INNS-6310-01 – Principles of Neuroimmunology

The interplay between the innate and adaptive immune systems can provide valuable insights into mechanisms that underlie the physiology and pathology of inflammation, a hallmark of almost most diseases of the brain. This course will provide the current understanding of how the intersection of neuroscience and immunology can provide us with the knowledge to discover modern strategies to understand the immunomodulation of neural functions, and neuromodulation of immune activities, in order to develop therapies for neurodegenerative diseases.

INNS-6400-01 – Experimental Approaches & Techniques

This is a one-semester class where students will use primary literature to explore neuroscience methods and experimental design.

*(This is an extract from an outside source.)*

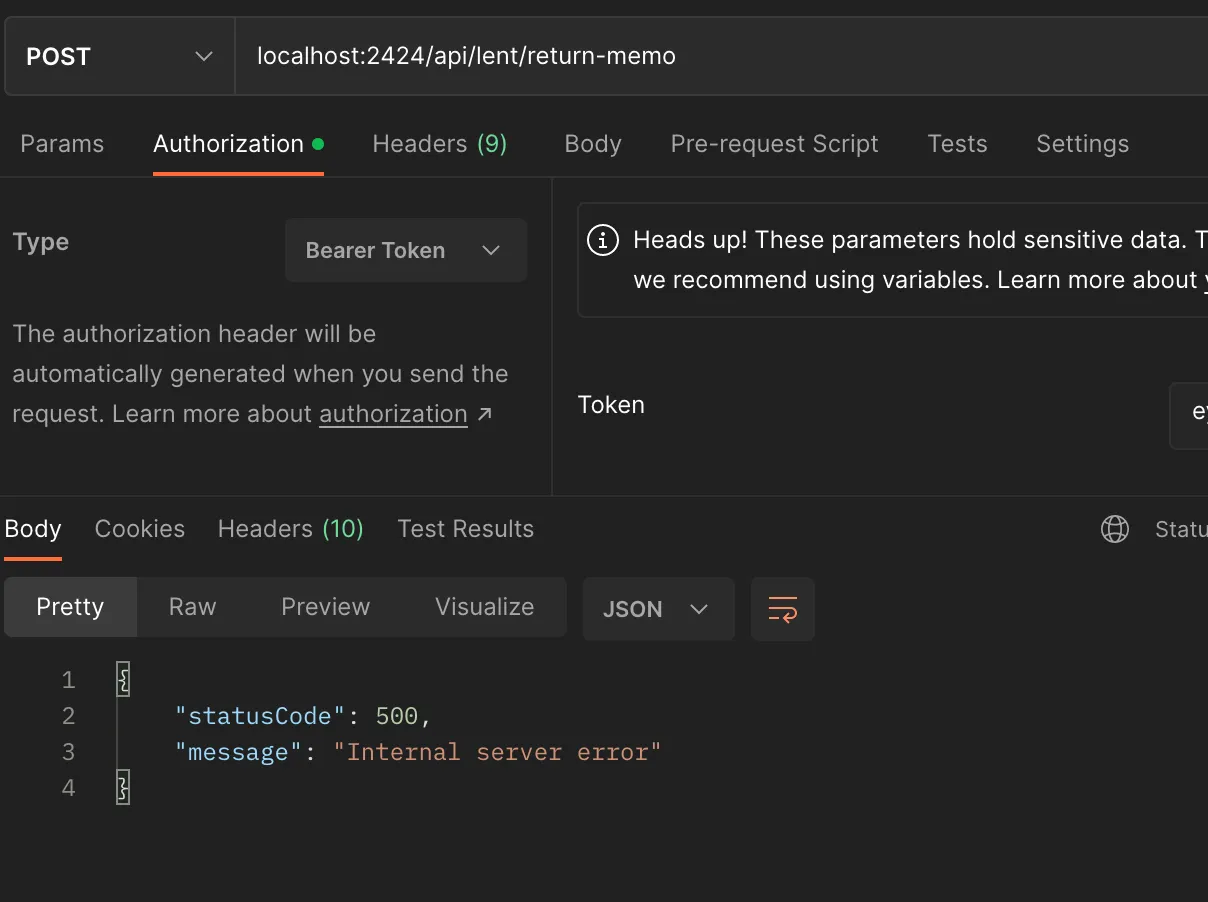
Task: Open the Pre-request Script tab
Action: (x=774, y=144)
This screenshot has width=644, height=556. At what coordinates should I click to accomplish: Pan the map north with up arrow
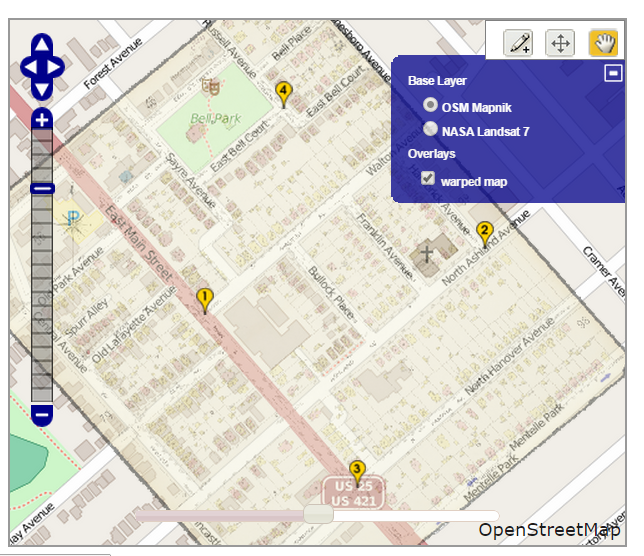[42, 46]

Students will be required to read 1-2 papers per week, discuss them in class, and highlight the methods and approaches used in the research. This class is designed to be complementary to the Basic Neuroscience course as well as the journal club. In this course, students will lead as the presenters and primary discussants.

INNS-6500-01 – Basic Neuroscience I

This course is the first semester of a two-semester introduction to neuroscience. This semester starts with an overview of the brain and continues with an examination of neurons and glial cells, brain wiring, neuroanatomy, action potentials, synaptic transmission, the autonomic nervous system, the somatic sensory system, and motor function. The classes include lectures and discussions. Grades for this course will be based on a final exam, quizzes, and class participation.

INNS-9000-01 – Research Practicum I

Students will pursue a research practicum each semester. For the fall and spring semesters, students will be assigned to a mentor based on their research interests. Students will meet with the course director during the semester to monitor progress. After the internship, students will write a review paper and give an oral presentation on a topic approved by their mentor, which includes their primary data. Students will be evaluated by their mentor, who completes an evaluation form, and by the quality of their paper and presentation.